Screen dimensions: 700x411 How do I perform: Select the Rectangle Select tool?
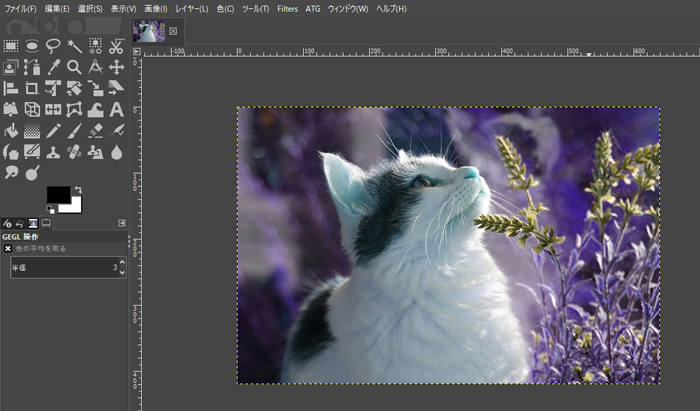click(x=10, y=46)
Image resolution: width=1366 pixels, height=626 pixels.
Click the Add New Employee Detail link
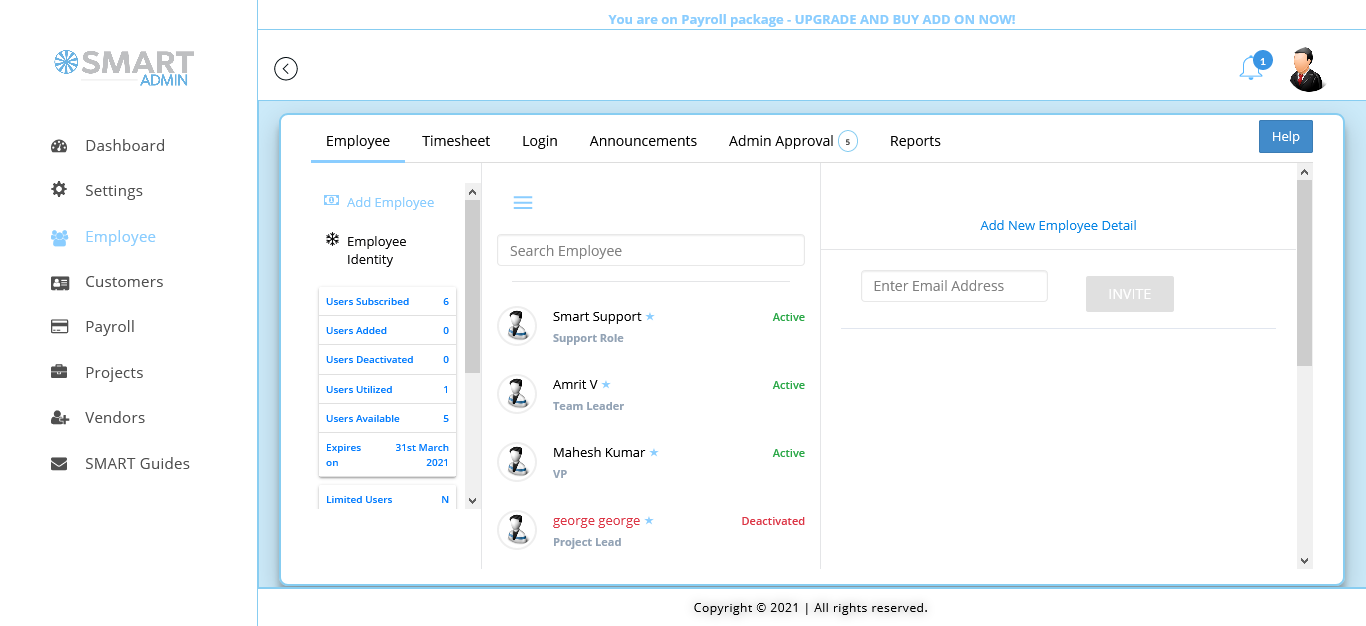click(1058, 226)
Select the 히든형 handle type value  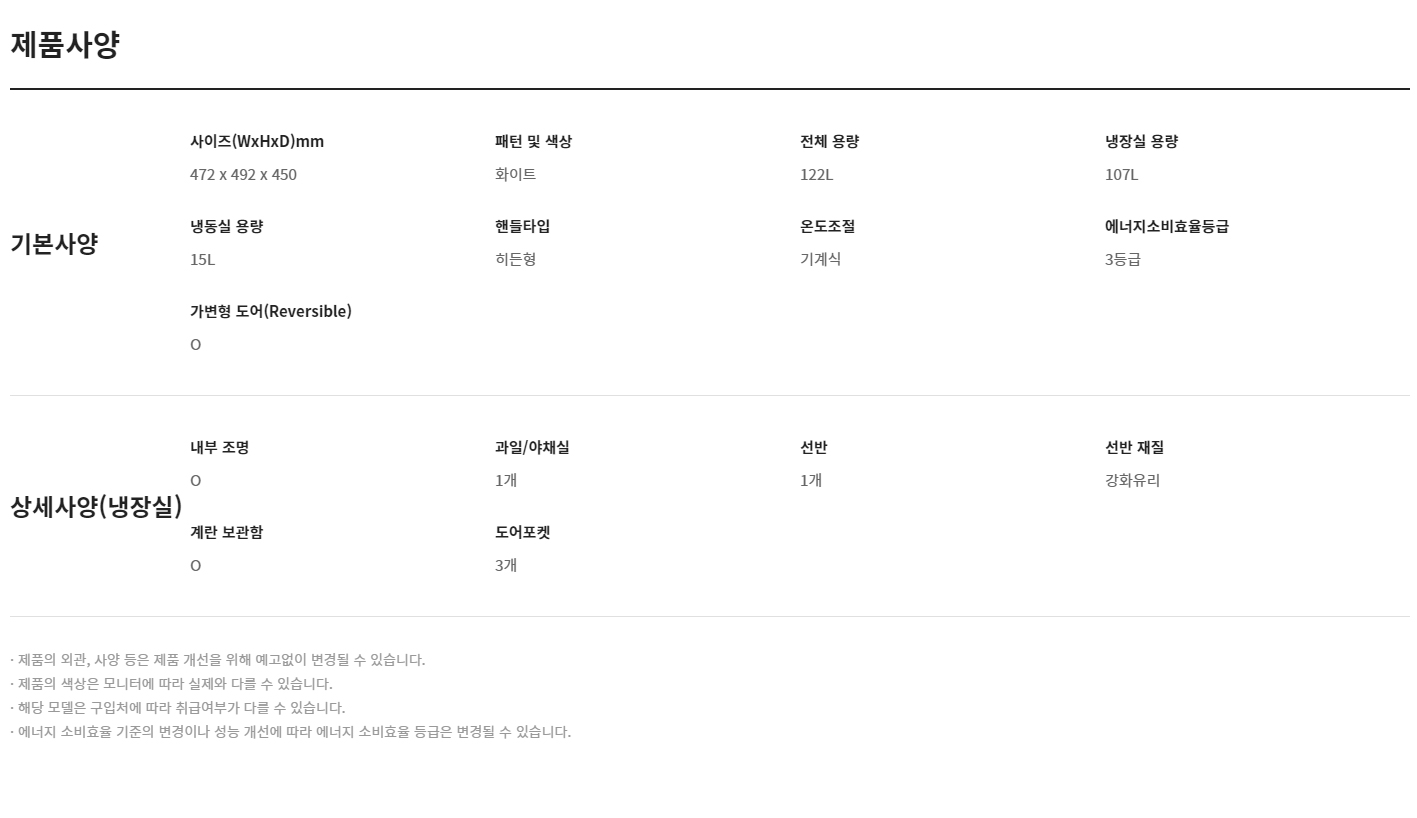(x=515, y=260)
☆ ☆ ☆ ☆ ☆ ☆ ☆
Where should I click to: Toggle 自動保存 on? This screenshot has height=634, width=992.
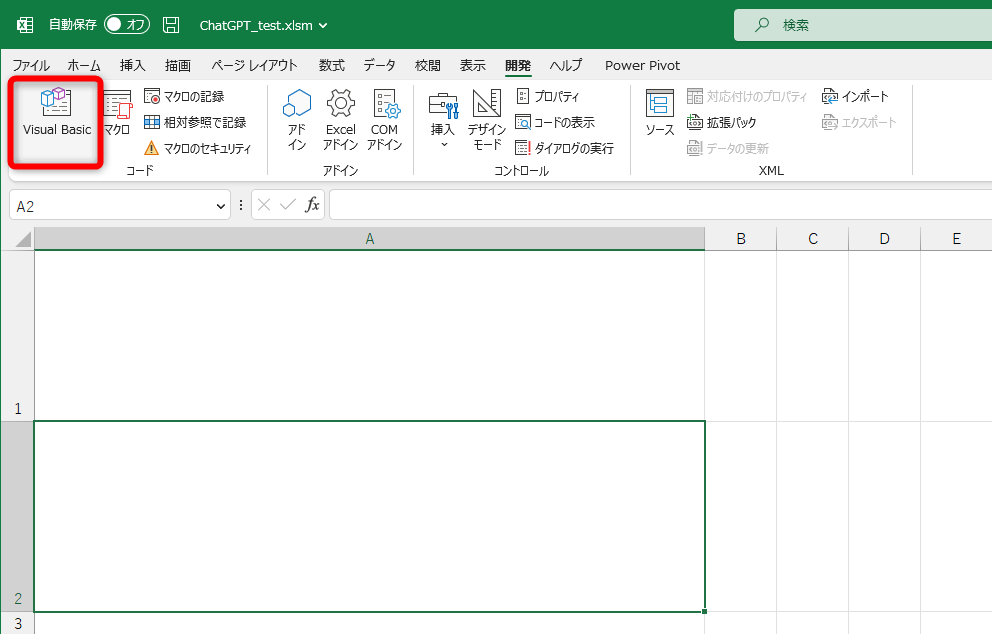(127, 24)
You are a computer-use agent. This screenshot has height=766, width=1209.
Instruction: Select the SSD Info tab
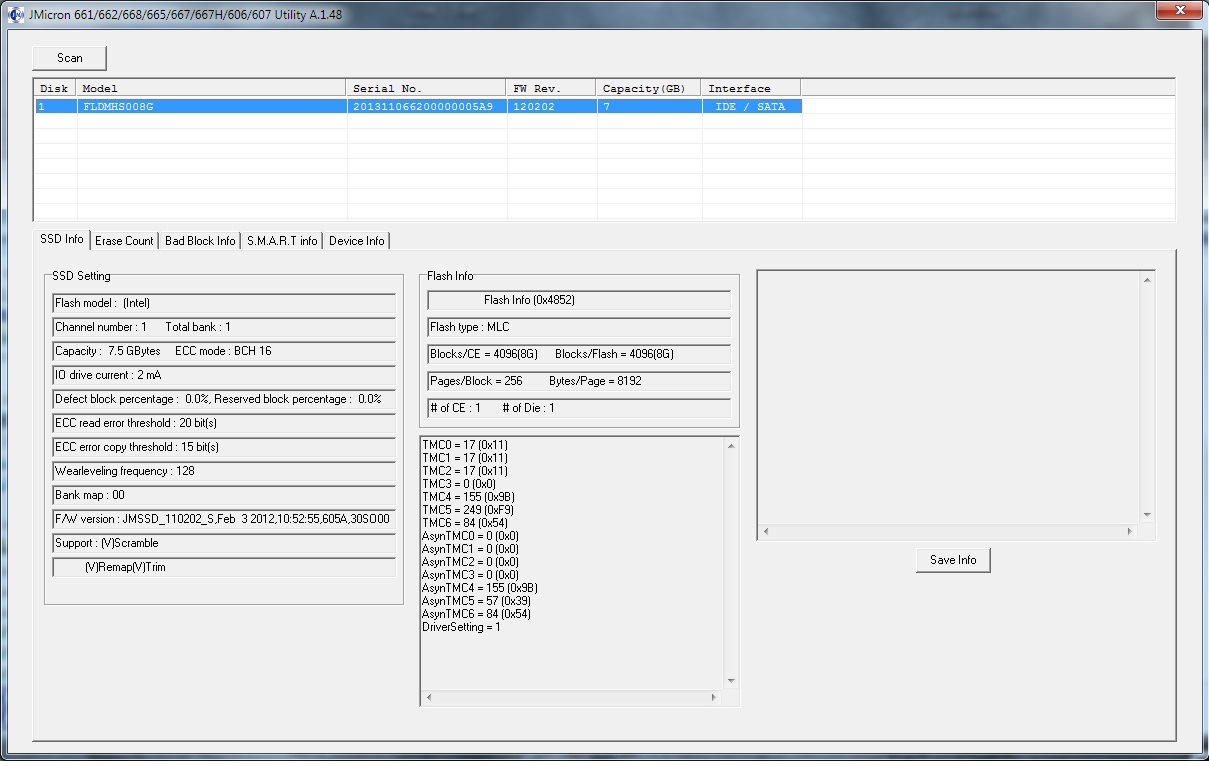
☆ ☆ ☆ ☆ ☆ ☆ ☆
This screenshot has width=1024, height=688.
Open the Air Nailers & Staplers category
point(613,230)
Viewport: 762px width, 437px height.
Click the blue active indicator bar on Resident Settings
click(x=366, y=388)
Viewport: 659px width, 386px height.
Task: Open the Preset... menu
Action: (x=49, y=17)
☆ ☆ ☆ ☆ ☆ ☆ ☆
TASK DIRECTIONS ▸ Copy exactly the part of the material above that opens with the line containing "Where should I" and closes with the line containing "Instruction: Select the SSD Info tab", ends included. Drop the images.

REPLY TO THE TASK ▸
Where should I click to: Toggle 自動保存 on? This screenshot has height=634, width=992.
(127, 24)
You are a computer-use agent. This screenshot has height=766, width=1209.
Instruction: Select the SSD Info tab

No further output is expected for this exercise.